Return the records exactly as they appear below, omitting the pictures.
+++
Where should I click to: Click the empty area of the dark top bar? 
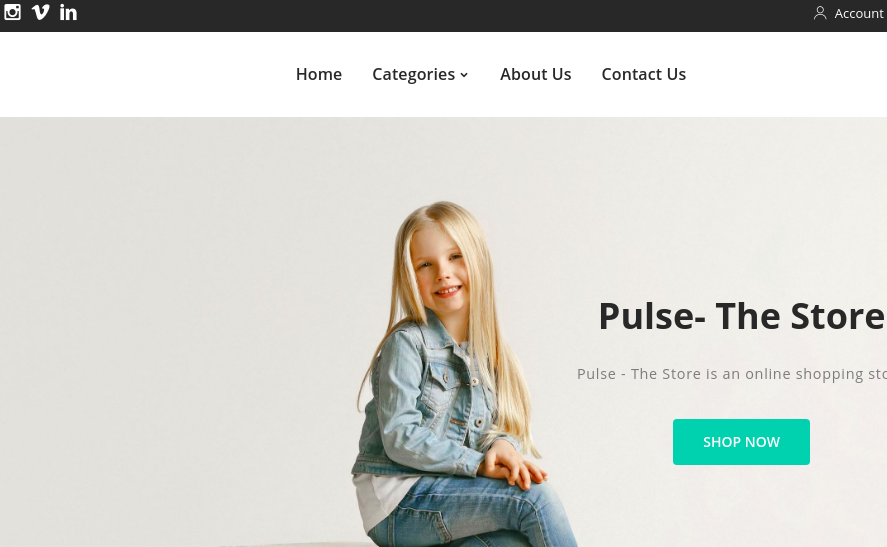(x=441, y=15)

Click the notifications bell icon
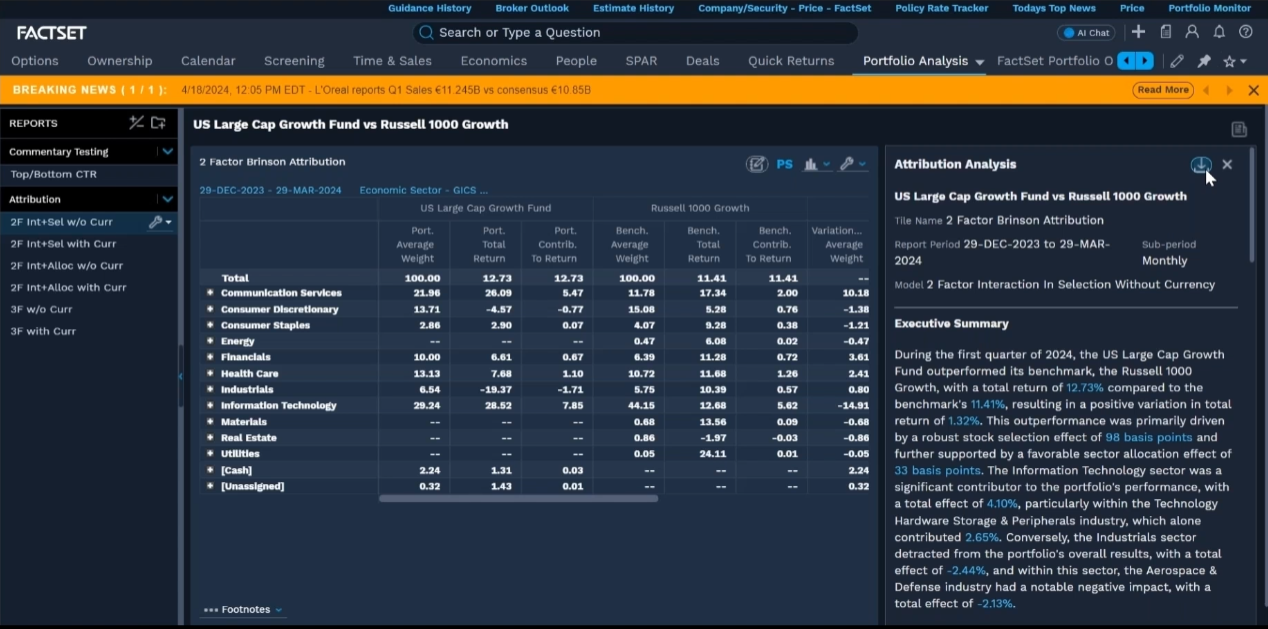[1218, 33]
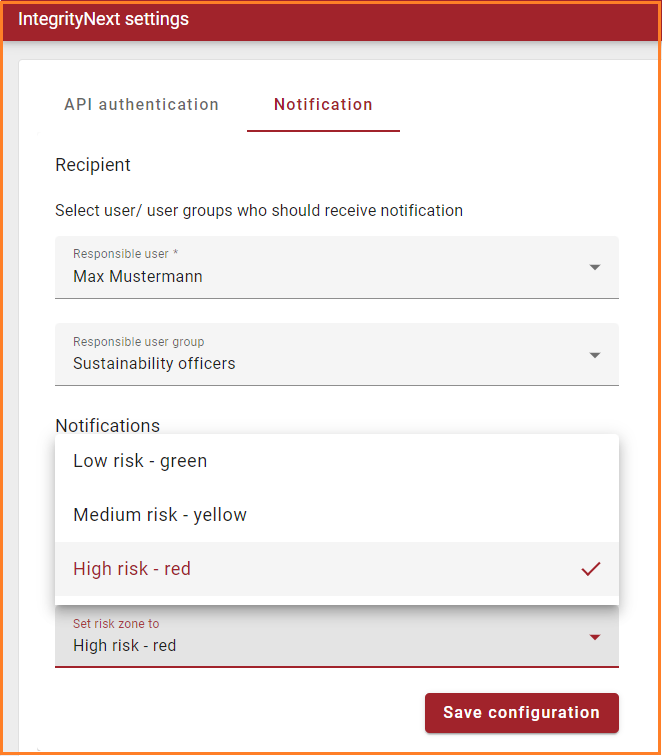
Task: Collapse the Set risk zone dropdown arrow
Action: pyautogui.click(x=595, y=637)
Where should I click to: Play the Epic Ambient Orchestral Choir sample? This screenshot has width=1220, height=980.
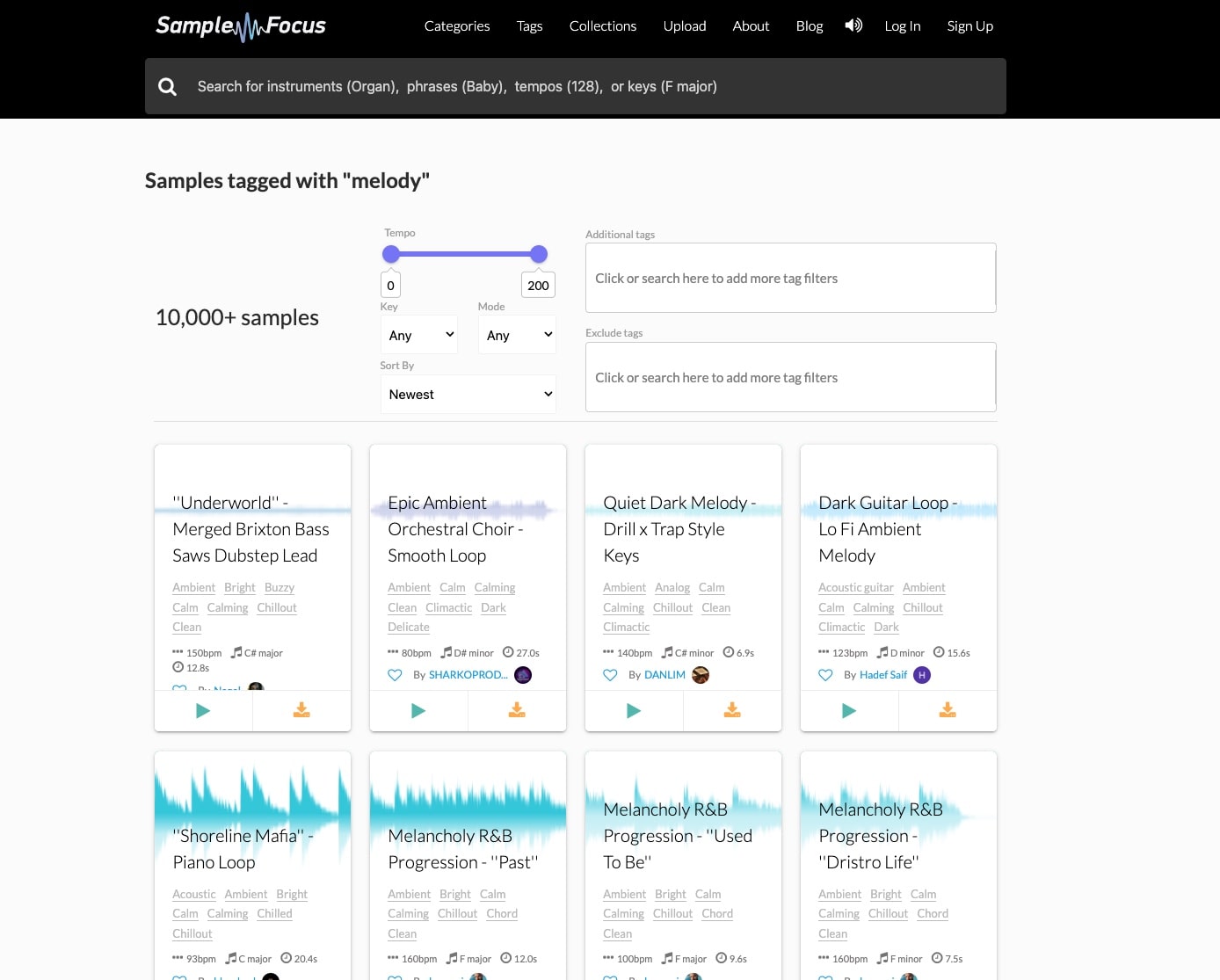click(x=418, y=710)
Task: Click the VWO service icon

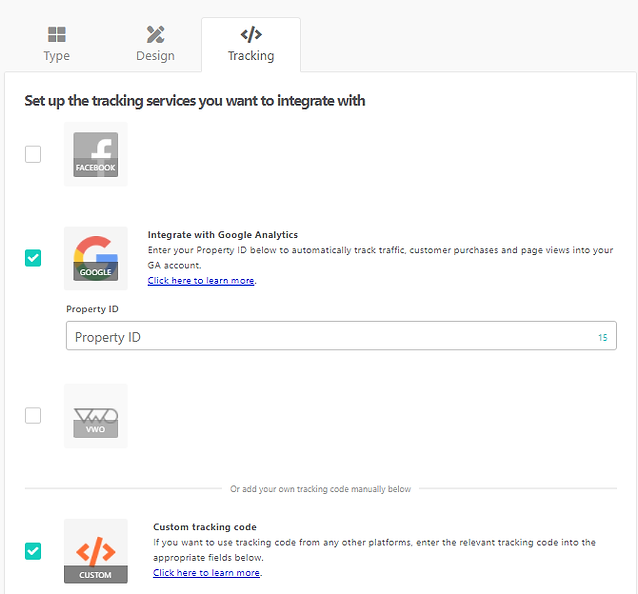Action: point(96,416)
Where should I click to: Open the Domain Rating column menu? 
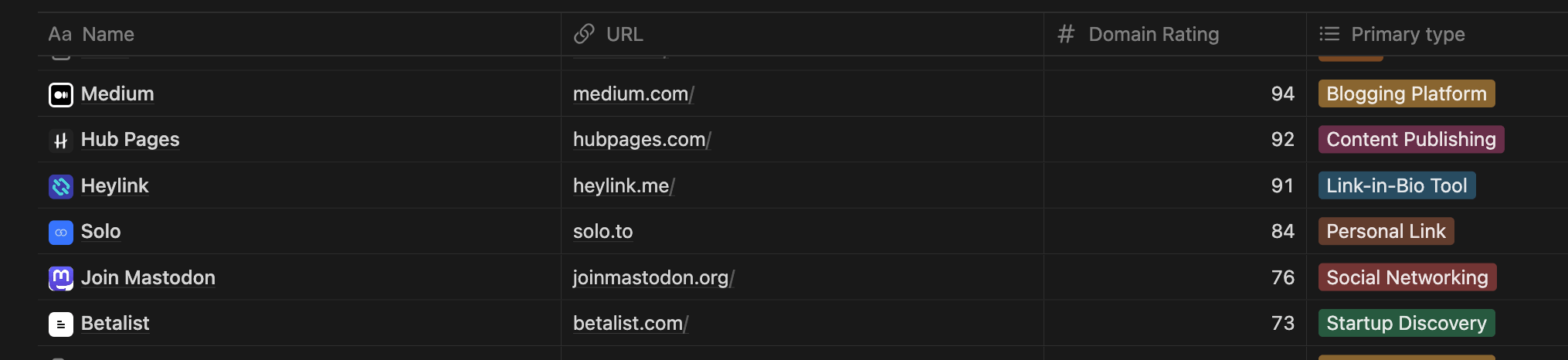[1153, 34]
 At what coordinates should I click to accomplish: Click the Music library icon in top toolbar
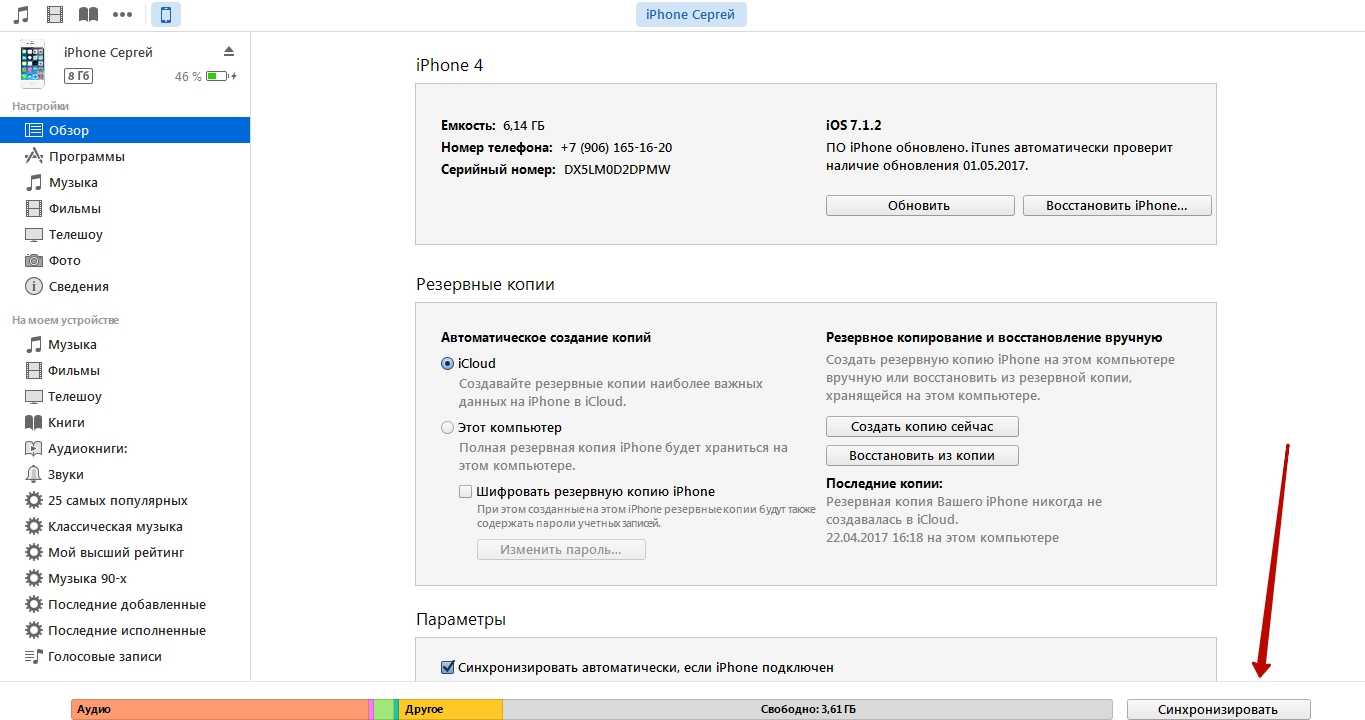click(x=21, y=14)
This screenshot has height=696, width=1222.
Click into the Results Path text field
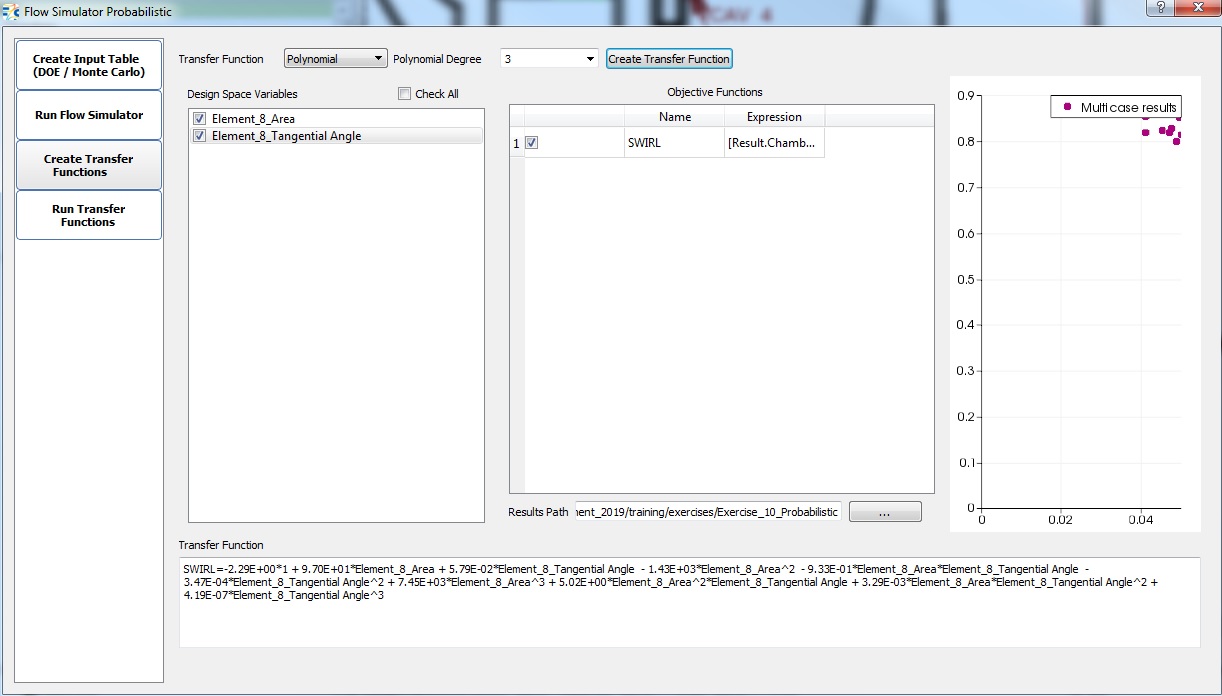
+++
Answer for this exercise:
Where should I click to: Click the empty area of the dark top bar? 
(x=441, y=15)

Click the notifications bell icon
[1218, 33]
Task: Collapse the Set risk zone dropdown arrow
Action: pyautogui.click(x=595, y=637)
Where should I click to: Play the Epic Ambient Orchestral Choir sample? This screenshot has width=1220, height=980.
click(x=418, y=710)
Task: Click the VWO service icon

Action: point(96,416)
Where should I click to: Open the Domain Rating column menu? 
[1153, 34]
 At what coordinates should I click to accomplish: Click the Music library icon in top toolbar
click(x=21, y=14)
This screenshot has height=696, width=1222.
Click into the Results Path text field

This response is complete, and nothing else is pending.